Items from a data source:
--- --- ---

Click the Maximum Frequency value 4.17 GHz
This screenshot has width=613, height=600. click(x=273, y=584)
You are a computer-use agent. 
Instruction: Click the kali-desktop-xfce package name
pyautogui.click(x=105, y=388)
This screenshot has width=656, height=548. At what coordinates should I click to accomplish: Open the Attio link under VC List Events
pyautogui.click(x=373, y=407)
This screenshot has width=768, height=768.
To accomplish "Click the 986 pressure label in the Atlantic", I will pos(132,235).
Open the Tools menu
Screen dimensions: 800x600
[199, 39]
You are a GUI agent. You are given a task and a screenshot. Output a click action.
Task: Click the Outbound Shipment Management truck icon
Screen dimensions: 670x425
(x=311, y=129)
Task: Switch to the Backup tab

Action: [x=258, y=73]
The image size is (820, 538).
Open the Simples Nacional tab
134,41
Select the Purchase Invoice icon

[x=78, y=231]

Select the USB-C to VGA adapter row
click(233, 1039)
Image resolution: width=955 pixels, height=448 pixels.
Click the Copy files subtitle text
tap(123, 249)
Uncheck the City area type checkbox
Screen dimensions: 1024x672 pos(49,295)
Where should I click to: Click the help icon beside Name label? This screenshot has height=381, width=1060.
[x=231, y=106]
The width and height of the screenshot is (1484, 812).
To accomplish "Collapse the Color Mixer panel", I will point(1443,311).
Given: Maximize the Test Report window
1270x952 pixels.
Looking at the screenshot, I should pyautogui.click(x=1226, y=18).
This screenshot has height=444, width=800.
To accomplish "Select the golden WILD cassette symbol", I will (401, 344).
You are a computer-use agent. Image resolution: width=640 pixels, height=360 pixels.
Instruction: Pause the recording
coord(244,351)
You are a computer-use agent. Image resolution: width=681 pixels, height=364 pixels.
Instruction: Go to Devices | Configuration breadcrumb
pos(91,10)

--- --- ---

JOB:
Repeat everything from the line that contains "Select the USB-C to VGA adapter row" down to the line that contains "Looking at the", switching "adapter" to "dongle" and leaving the rest unchanged.

THE RESULT:
Select the USB-C to VGA dongle row
click(233, 1039)
Image resolution: width=955 pixels, height=448 pixels.
Click the Copy files subtitle text
tap(123, 249)
Uncheck the City area type checkbox
Screen dimensions: 1024x672 pos(49,295)
Where should I click to: Click the help icon beside Name label? This screenshot has height=381, width=1060.
[x=231, y=106]
The width and height of the screenshot is (1484, 812).
To accomplish "Collapse the Color Mixer panel", I will point(1443,311).
Given: Maximize the Test Report window
1270x952 pixels.
Looking at the screenshot, I should pyautogui.click(x=1226, y=18).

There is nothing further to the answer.